### Aim of the exercise
Copy each line from the records below in which the word "agent" is found.

(Stored data)
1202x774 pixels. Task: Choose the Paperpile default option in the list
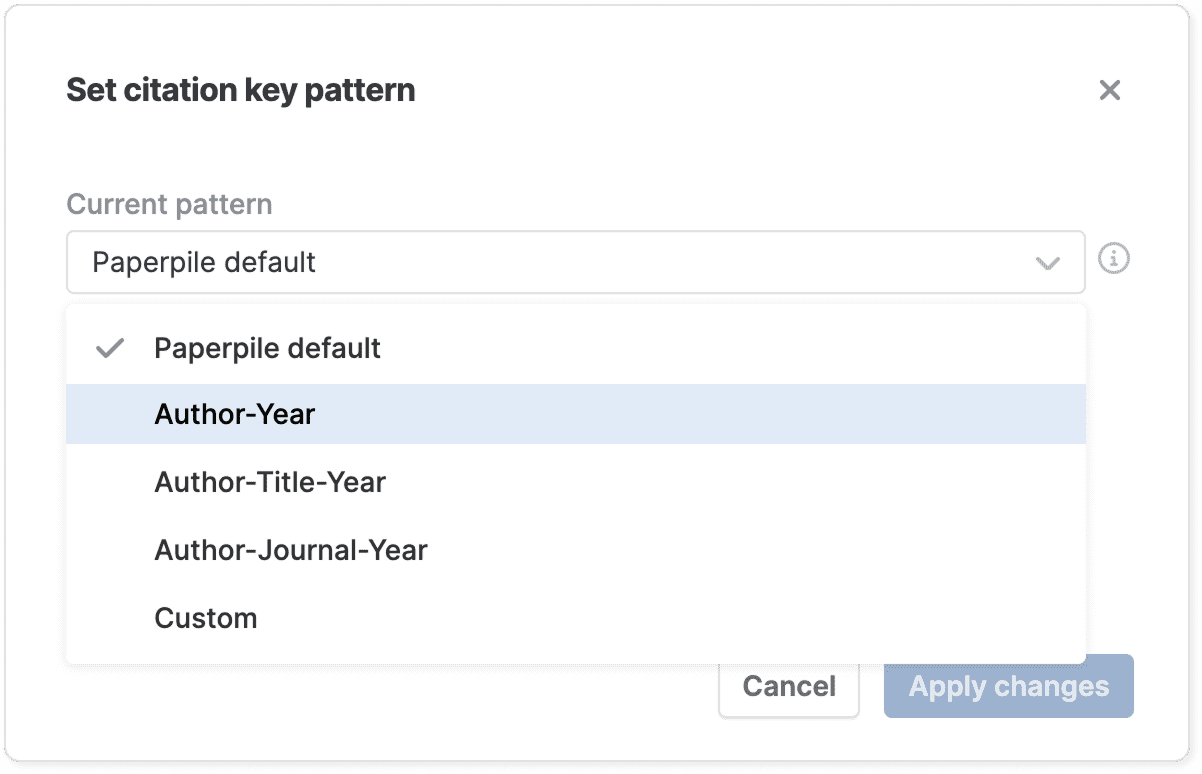267,348
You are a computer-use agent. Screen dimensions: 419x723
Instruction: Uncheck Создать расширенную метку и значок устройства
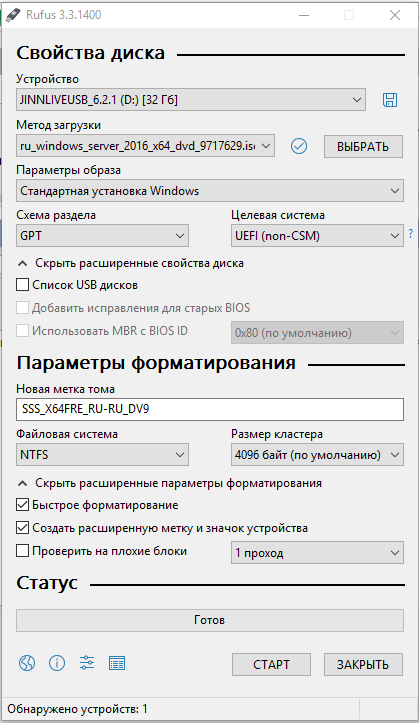(23, 528)
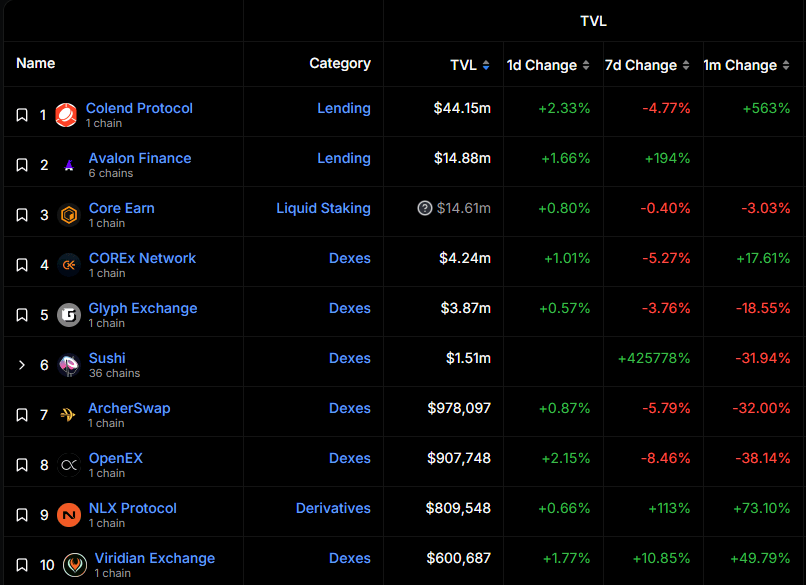Open the Derivatives category link for NLX
Viewport: 806px width, 585px height.
pyautogui.click(x=333, y=508)
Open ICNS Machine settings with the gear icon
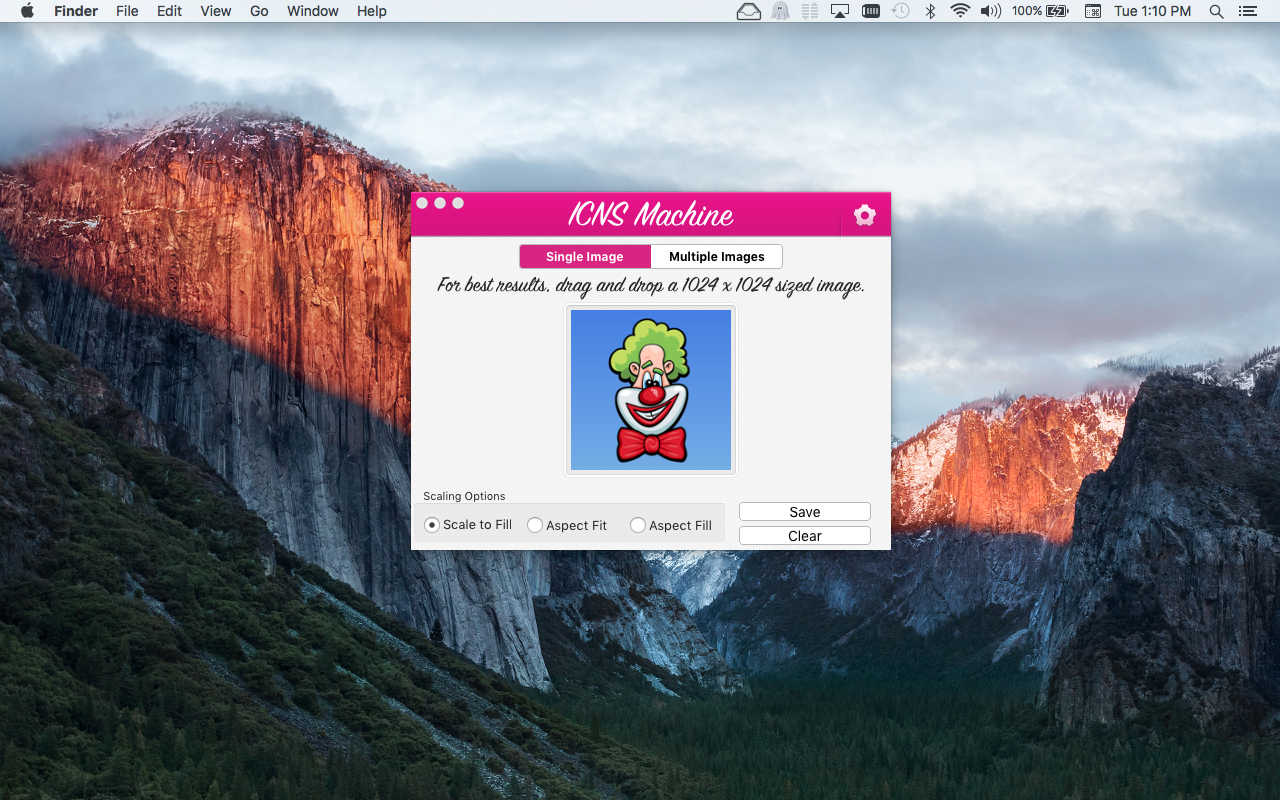 [864, 214]
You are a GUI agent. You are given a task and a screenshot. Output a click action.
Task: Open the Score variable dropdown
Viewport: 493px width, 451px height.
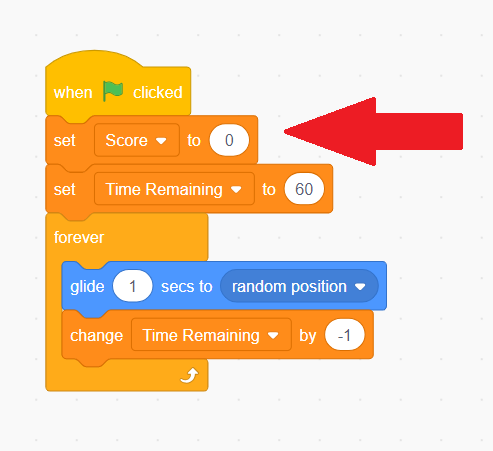(x=137, y=140)
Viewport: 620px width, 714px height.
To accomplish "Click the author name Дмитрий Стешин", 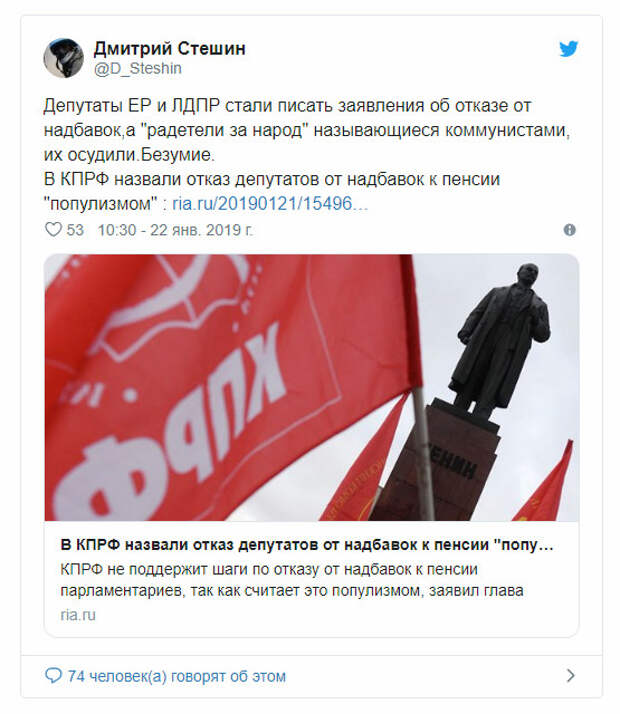I will [x=169, y=48].
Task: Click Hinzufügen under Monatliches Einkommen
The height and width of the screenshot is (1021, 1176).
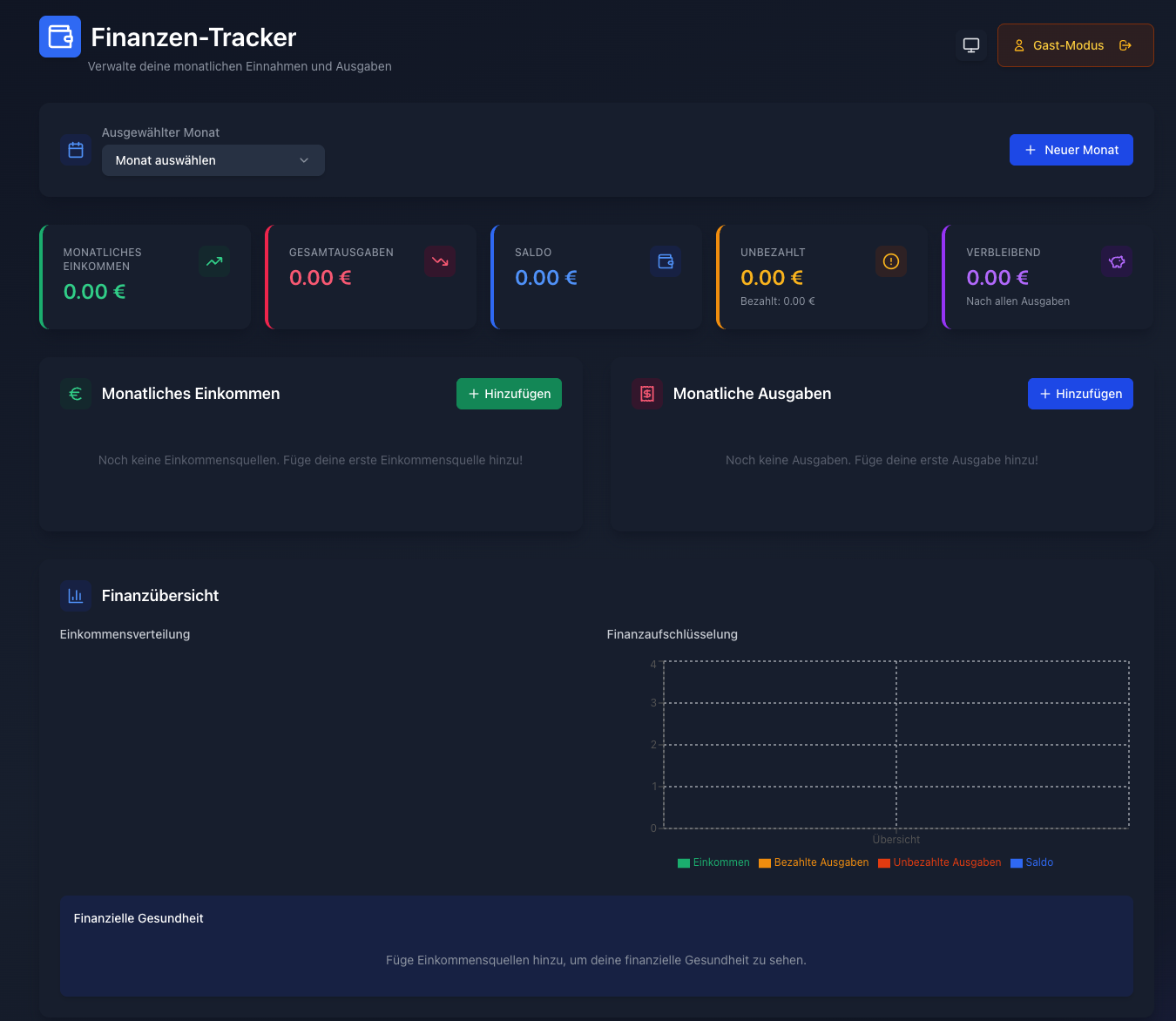Action: pyautogui.click(x=509, y=394)
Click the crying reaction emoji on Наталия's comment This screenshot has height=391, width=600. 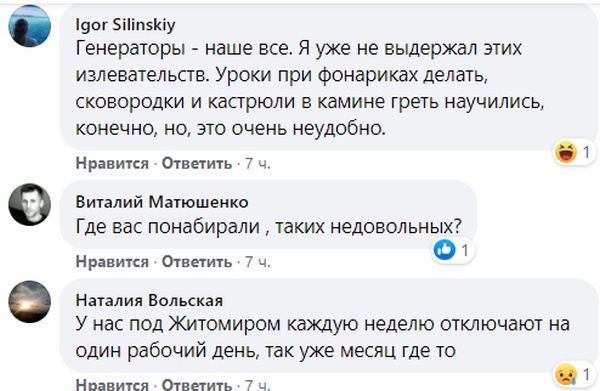pos(566,375)
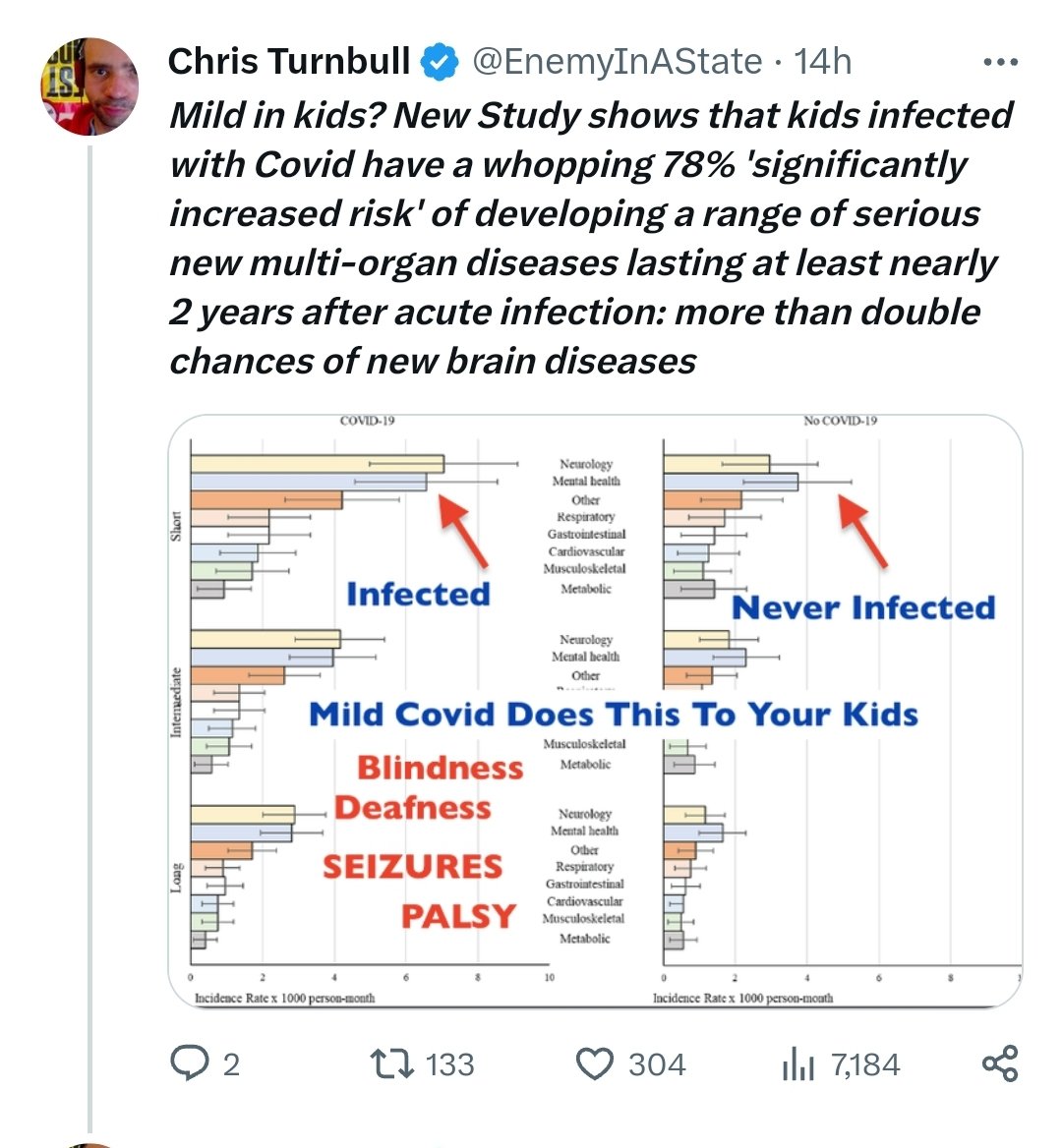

### Written response
You are a computer-use agent. Screen dimensions: 419x723
You are a GUI agent. You are given a task and a screenshot. Output a click action.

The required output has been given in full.